After eight long months, the Reserve Bank of India (RBI) has finally shared its inspection report of City Union Bank Ltd under the Right to Information (RTI) Act with activist Subhash Chandra Agrawal. The report reveals poor management control and sanctioning of high-risk loans from senior officials to the top executives without following RBI guidelines.
In its inspection report for FY18-19, RBI says, "Several credit proposals (120 proposals in March 2019 amounting to Rs1,583 crore) were sanctioned or ratified by the managing director and chief executive officer (MD&CEO) or senior officials just near year-end, enhancing oversight lapse risk. Few of these accounts involved sanction of new facilities to the irregular borrowers to avoid being tagged as a special mention account (SMA) or non-performing asset (NPA). In few SMA-2 accounts (two out of a sample of five) upgraded (out of SMA) as on the date of present inspection (DPI). It was found that overdues were cleared through the sanction of fresh limits."
"During the previous year and the year under review, fresh sanctions aggregating Rs34.9 crore were made to nine borrowers which got classified as NPA as on DPI. Out of fresh sanctions as above, Rs29.9 crore was to cover the then existing overdues," the report says.
Commenting on RBI sharing the inspection report, Mr Agrawal says, "At last RBI has released inspection report of a bank under the RTI Act vide its letter dated 22 August 2022, though very late after more than eight months of filing RTI application dated 13 August 2021. Even if section 11 of the RTI Act for seeking comments of the Bank concerned was to be invoked, information must have been provided within 45 days of receipt of RTI application by RBI."
"It is pertinent to mention that 110-page inspection report was provided after unduly charging Rs220 as copying charges even though RTI Act provides free-of-cost copied documents under section 7(6) of RTI Act in case copying charges are demanded after 30 days of demand of copying charges," he added.
Coming back to the report, according to RBI, the risk culture of City Union Bank manifested itself in taking a calibrated risk as a calibrated model of lending was followed. However, it says short-term loans, adhoc or enhancement in some cases and utilisation of proceeds to recover overdues was not in sync with principles of sound credit discipline.
For example, the report says the Bank's internal policy stipulated a higher margin against book debt of non-banking finance companies (NBFCs) engaged in financing second-hand or used vehicles and machinery. However, the Bank sanctioned such loans at a lower margin.
"It was observed that the Bank had financed a chit company for the purpose of depositing margin money with sub-registrar of chit for running a chit scheme. Few accounts were regularised near the balance sheet date by providing new facilities to the irregular borrowers, to avoid being tagged as SMA or NPA," the report says.

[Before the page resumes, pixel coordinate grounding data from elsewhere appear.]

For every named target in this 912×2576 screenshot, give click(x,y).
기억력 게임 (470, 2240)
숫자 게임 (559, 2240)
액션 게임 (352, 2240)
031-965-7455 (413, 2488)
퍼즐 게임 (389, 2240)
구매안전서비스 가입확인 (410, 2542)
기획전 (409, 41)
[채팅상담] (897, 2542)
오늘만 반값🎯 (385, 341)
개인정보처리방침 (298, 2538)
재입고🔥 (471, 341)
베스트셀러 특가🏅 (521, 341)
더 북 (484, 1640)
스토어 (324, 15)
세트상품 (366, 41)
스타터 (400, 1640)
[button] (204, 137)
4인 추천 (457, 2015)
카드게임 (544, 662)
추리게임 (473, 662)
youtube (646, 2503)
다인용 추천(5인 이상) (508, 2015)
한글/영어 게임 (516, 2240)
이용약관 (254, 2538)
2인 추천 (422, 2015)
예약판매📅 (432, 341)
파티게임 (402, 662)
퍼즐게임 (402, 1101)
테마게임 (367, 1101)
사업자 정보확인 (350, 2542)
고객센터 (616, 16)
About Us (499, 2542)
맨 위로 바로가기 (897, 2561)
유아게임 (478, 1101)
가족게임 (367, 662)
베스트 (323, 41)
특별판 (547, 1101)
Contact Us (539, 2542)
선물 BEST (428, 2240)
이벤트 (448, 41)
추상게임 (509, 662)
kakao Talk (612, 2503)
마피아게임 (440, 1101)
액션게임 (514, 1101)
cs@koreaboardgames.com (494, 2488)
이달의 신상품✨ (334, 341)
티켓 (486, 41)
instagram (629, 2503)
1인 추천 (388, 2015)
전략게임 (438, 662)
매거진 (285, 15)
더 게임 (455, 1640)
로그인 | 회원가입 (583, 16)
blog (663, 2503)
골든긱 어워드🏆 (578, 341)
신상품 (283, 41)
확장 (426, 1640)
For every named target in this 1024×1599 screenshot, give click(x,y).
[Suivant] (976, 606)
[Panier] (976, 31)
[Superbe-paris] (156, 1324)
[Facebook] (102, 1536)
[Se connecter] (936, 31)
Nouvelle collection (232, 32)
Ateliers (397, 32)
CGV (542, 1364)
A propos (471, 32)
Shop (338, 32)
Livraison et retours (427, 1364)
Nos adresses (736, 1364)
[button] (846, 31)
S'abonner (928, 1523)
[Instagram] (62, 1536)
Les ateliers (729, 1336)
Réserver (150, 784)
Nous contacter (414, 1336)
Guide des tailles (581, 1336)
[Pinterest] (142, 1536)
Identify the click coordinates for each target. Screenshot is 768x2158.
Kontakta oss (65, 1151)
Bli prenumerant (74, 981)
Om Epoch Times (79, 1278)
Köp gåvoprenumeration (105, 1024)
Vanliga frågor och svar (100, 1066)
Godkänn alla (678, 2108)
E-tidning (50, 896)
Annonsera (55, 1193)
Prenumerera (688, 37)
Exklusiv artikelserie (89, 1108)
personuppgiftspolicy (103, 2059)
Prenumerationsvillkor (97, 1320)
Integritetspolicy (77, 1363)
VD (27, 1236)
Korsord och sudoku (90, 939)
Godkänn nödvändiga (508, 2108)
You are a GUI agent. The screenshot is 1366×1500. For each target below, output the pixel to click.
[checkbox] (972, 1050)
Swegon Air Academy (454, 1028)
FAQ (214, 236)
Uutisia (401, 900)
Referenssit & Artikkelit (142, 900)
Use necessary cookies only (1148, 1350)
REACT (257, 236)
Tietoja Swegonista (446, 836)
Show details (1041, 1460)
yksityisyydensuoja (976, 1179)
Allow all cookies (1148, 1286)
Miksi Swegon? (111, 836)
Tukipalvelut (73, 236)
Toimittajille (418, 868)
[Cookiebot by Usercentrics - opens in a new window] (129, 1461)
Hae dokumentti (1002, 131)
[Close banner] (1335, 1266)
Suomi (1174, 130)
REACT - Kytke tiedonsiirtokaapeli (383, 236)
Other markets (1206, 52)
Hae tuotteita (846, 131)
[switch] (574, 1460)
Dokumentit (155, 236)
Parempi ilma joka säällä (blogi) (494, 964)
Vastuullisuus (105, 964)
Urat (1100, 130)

During its inspection, the RBI team also observed that City Union Bank has a separate loan product for pawnbrokers. "However, it was observed that the Bank granted gold loans to an individual customer on more than 100 occasions within a short span of time without adequate due diligence. These were classified as agri-jewel loans without ensuring end use."
"It was observed that a few ex-staff accounts (54 accounts with outstanding of Rs79 lakh) were classified as NPA by the statutory auditor. These were non-superannuation exits, but the loan accounts were not settled before the exit. The risk management department (RMD) was not even made aware of such accounts," the report points out.
City Union Bank also displayed poor compliance with RBI guidelines on collateral management. According to the report, collateral management was ineffective as pendency was observed in charge creation in 94 cases, re-valuation of collateral securities of 19,370 properties and CERSAI registration of mortgaged or hypothecated securities in 97 cases. “Collateral securities for NPA accounts of 1,474 immoveable properties were also not revalued once in three years, contrary to RBI instructions."
Further, the report points out that three loans, each worth more than Rs25 lakh, were sanctioned to two borrowal accounts in which the chairman or director of another bank was interested as director or partner. This was done "without prior approval knowledge of the board, contrary to extant instructions. The information was later put up to the board, which ratified the same without giving any direction and guidance to put up such cases to the board for prior approval or knowledge".
City Union Bank’s inspection report for FY17-18 also highlights several instances of poor credit management and non-compliance with RBI guidelines. "In some cases (20% of a sample size of 50), the financial heads approved credit proposals involving enhancements despite unsatisfactory conduct and inherent weakness in the accounts like overdues, poor liquidity ratio, and very high leverage ratios. Further, the credit proposals recommended to the credit committee and board also did not have a balanced view of positive aspects as well as inherent or potential risks existing in the borrowal accounts."